• **Activity**: Give only the number of lines below that contain the word "every".

Extracted material section start

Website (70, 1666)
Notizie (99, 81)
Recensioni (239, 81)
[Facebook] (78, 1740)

Extracted material section end
Extracted material section start

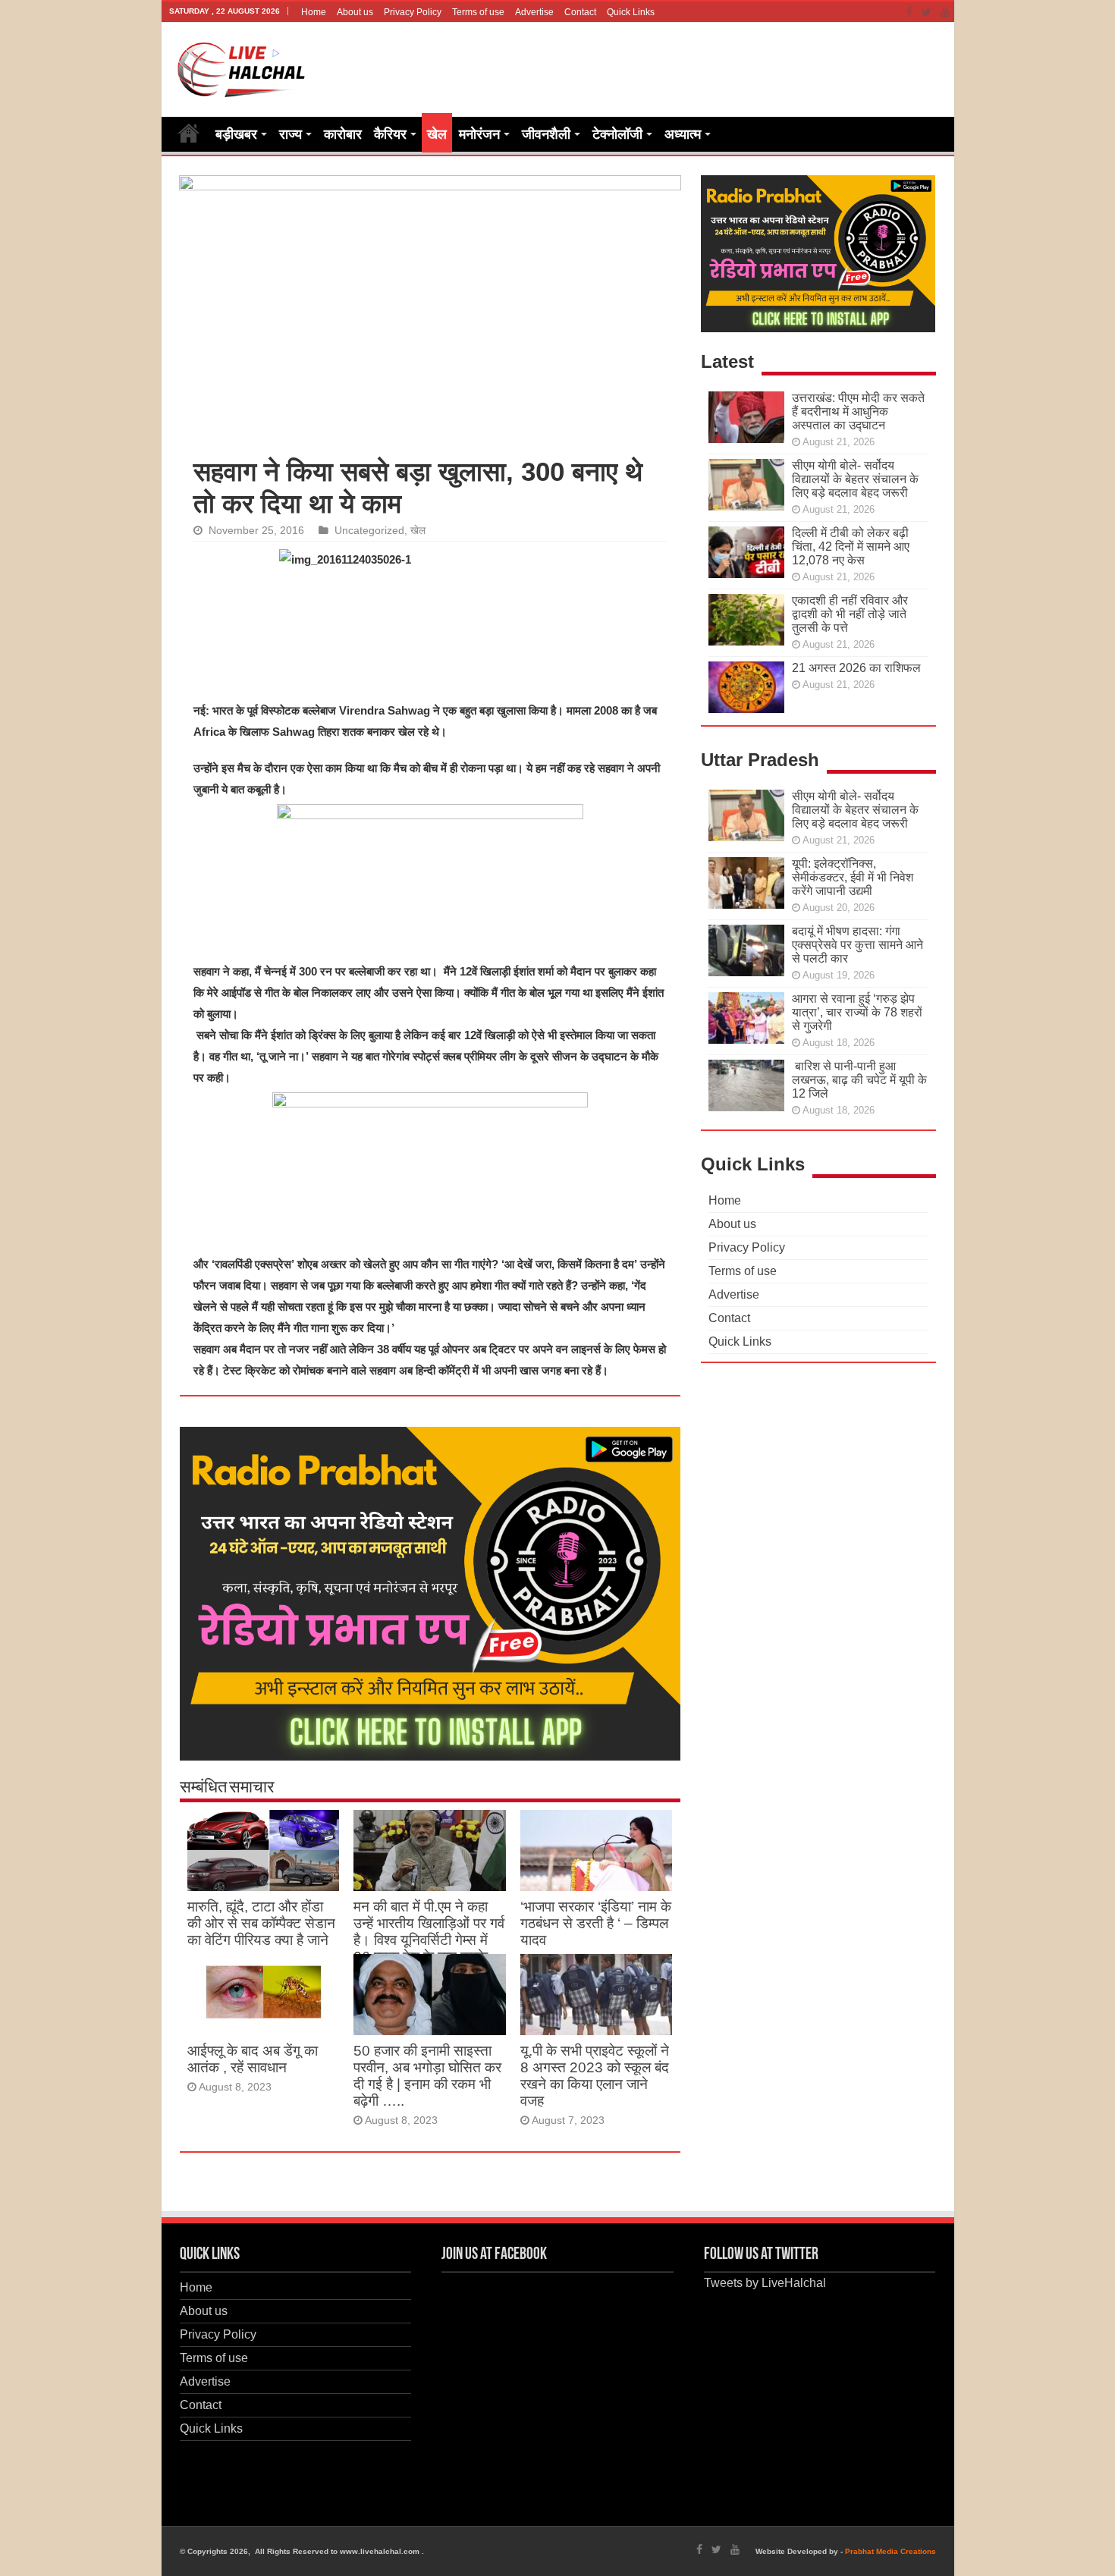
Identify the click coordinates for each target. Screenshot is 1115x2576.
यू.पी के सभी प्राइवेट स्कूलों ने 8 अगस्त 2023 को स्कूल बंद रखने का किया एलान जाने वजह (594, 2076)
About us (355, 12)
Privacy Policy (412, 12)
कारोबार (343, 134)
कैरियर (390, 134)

Extracted material section end
Extracted material section start

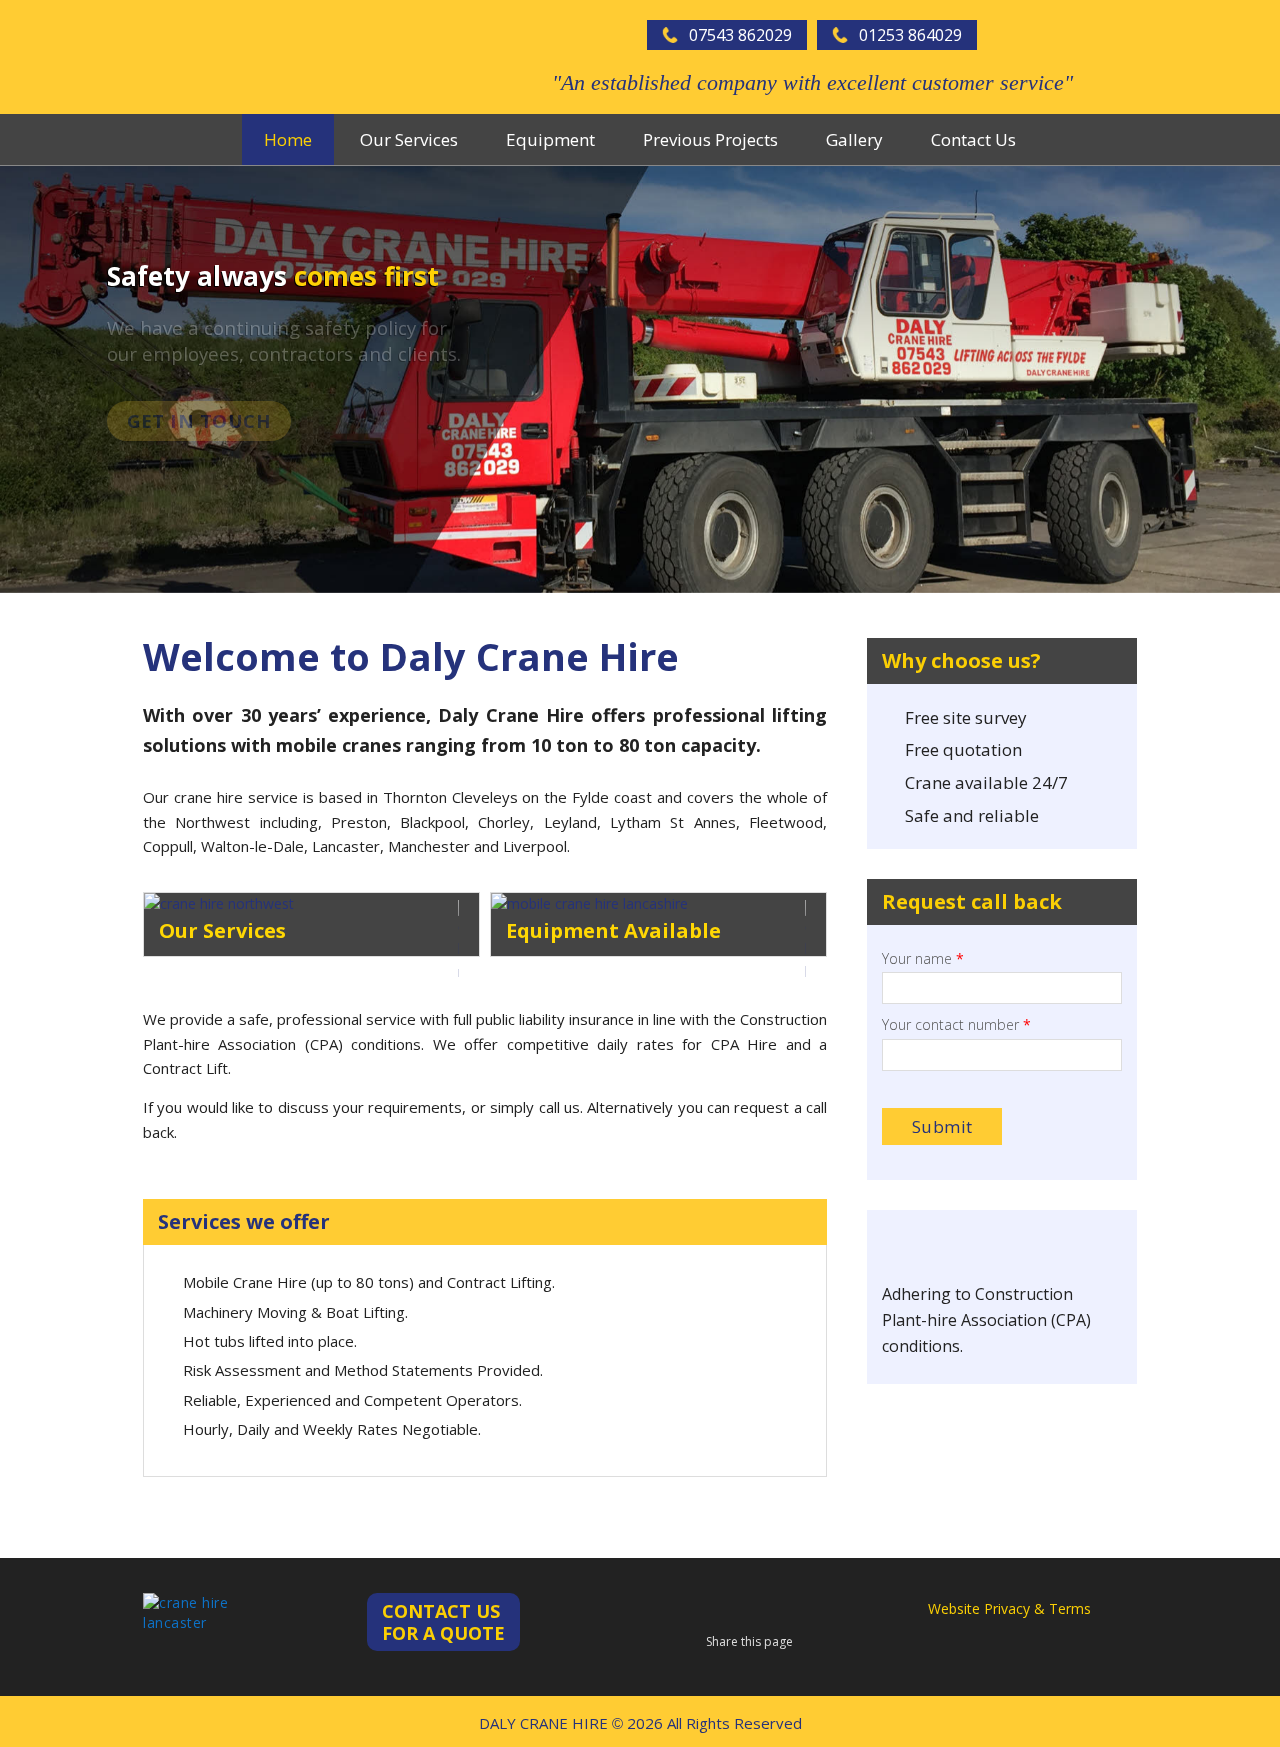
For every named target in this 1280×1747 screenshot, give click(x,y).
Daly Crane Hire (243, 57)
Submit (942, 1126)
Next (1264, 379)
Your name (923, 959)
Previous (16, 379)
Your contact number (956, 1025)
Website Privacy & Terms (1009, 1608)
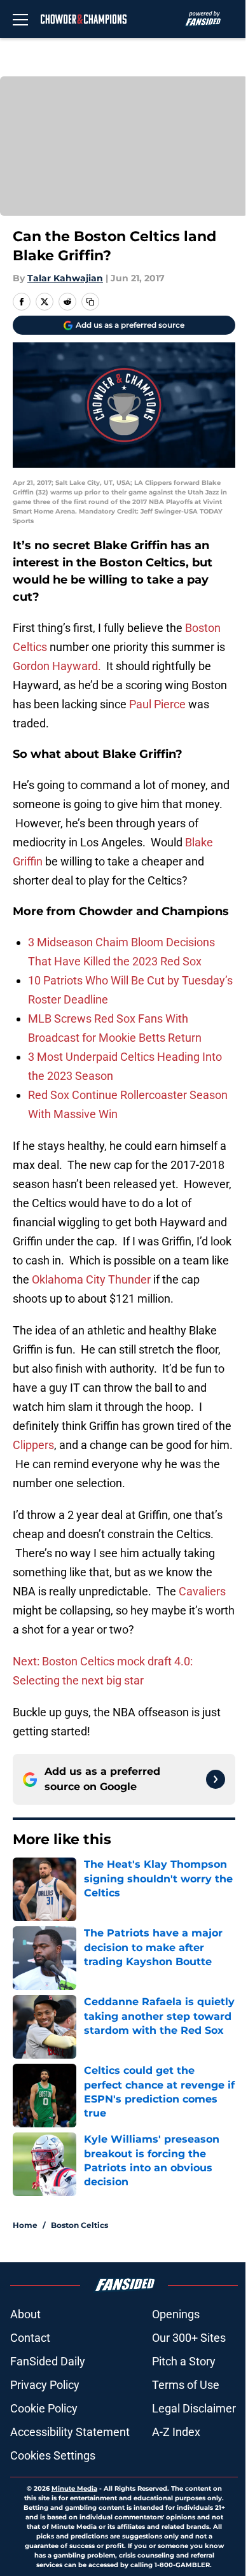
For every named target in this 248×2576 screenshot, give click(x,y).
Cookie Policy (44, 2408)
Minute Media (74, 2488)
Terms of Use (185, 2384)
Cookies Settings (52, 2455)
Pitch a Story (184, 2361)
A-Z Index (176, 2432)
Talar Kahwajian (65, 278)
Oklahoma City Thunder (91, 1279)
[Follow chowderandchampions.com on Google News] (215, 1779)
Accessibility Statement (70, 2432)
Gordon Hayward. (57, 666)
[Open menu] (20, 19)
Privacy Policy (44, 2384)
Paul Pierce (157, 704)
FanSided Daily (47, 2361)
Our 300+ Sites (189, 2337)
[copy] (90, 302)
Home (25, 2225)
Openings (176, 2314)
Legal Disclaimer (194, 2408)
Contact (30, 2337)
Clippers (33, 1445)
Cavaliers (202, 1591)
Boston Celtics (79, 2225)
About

Extracted material section end

• **Task answer**: 2